_Entries on where items appear_:
**********

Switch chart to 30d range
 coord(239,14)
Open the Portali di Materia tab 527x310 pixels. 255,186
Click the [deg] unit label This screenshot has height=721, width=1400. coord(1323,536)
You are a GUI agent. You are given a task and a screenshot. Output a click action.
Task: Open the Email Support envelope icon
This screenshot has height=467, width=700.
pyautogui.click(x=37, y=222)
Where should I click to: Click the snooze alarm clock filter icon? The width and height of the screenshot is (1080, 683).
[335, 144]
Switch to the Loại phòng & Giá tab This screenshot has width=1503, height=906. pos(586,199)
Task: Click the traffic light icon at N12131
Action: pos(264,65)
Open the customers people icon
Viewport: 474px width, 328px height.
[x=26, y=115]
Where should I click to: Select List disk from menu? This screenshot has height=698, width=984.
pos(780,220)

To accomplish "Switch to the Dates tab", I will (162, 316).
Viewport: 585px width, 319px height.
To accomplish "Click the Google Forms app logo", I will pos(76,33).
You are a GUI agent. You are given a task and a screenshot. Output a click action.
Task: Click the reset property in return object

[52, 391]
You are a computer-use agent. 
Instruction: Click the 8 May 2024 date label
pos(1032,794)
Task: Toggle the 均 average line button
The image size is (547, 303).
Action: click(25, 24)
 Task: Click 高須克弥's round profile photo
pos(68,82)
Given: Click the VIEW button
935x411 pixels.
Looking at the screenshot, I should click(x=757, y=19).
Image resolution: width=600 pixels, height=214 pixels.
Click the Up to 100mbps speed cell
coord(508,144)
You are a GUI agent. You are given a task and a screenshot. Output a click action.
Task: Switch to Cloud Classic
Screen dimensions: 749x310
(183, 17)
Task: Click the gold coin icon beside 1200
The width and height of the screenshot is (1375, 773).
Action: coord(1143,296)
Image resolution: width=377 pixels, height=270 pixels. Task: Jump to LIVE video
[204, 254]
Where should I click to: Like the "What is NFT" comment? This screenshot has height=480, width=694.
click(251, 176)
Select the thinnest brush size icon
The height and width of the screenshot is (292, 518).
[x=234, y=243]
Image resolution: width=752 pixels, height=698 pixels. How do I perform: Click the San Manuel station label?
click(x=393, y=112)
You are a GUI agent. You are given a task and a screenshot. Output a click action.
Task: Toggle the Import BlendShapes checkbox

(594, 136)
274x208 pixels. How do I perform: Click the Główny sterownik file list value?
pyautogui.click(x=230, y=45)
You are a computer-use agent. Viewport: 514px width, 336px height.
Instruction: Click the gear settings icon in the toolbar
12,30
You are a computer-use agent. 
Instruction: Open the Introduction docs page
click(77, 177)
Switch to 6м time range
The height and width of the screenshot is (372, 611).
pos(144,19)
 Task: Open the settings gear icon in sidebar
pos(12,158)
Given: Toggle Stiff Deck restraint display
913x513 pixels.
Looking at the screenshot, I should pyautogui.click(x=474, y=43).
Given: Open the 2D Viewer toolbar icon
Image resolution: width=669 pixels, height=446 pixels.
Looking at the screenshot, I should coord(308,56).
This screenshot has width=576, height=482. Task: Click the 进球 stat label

**********

_What the task requires_: Rewrite the lines above, changing each "Viewport" to "Canvas" and leaving everything else as it stands.

_Final result_:
Switch chart to 30d range
 coord(239,14)
Open the Portali di Materia tab 527x310 pixels. 255,186
Click the [deg] unit label This screenshot has height=721, width=1400. coord(1323,536)
You are a GUI agent. You are given a task and a screenshot. Output a click action.
Task: Open the Email Support envelope icon
This screenshot has height=467, width=700.
pyautogui.click(x=37, y=222)
Where should I click to: Click the snooze alarm clock filter icon? The width and height of the screenshot is (1080, 683).
[335, 144]
Switch to the Loại phòng & Giá tab This screenshot has width=1503, height=906. pos(586,199)
Task: Click the traffic light icon at N12131
Action: pos(264,65)
Open the customers people icon
Canvas: 474px width, 328px height.
[x=26, y=115]
Where should I click to: Select List disk from menu? This screenshot has height=698, width=984.
pos(780,220)

To accomplish "Switch to the Dates tab", I will (162, 316).
Canvas: 585px width, 319px height.
To accomplish "Click the Google Forms app logo", I will pos(76,33).
You are a GUI agent. You are given a task and a screenshot. Output a click action.
Task: Click the reset property in return object

[52, 391]
You are a computer-use agent. 
Instruction: Click the 8 May 2024 date label
pos(1032,794)
Task: Toggle the 均 average line button
The image size is (547, 303).
Action: click(25, 24)
 Task: Click 高須克弥's round profile photo
pos(68,82)
Given: Click the VIEW button
935x411 pixels.
Looking at the screenshot, I should click(x=757, y=19).
Image resolution: width=600 pixels, height=214 pixels.
Click the Up to 100mbps speed cell
coord(508,144)
You are a GUI agent. You are given a task and a screenshot. Output a click action.
Task: Switch to Cloud Classic
Screen dimensions: 749x310
(183, 17)
Task: Click the gold coin icon beside 1200
The width and height of the screenshot is (1375, 773).
Action: coord(1143,296)
Image resolution: width=377 pixels, height=270 pixels. Task: Jump to LIVE video
[204, 254]
Where should I click to: Like the "What is NFT" comment? This screenshot has height=480, width=694.
click(251, 176)
Select the thinnest brush size icon
The height and width of the screenshot is (292, 518).
[x=234, y=243]
Image resolution: width=752 pixels, height=698 pixels. How do I perform: Click the San Manuel station label?
click(x=393, y=112)
You are a GUI agent. You are given a task and a screenshot. Output a click action.
Task: Toggle the Import BlendShapes checkbox

(594, 136)
274x208 pixels. How do I perform: Click the Główny sterownik file list value?
pyautogui.click(x=230, y=45)
You are a computer-use agent. Canvas: 514px width, 336px height.
Instruction: Click the gear settings icon in the toolbar
12,30
You are a computer-use agent. 
Instruction: Open the Introduction docs page
click(77, 177)
Switch to 6м time range
The height and width of the screenshot is (372, 611).
pos(144,19)
 Task: Open the settings gear icon in sidebar
pos(12,158)
Given: Toggle Stiff Deck restraint display
913x513 pixels.
Looking at the screenshot, I should pyautogui.click(x=474, y=43).
Given: Open the 2D Viewer toolbar icon
Image resolution: width=669 pixels, height=446 pixels.
Looking at the screenshot, I should coord(308,56).
This screenshot has width=576, height=482. Task: Click the 进球 stat label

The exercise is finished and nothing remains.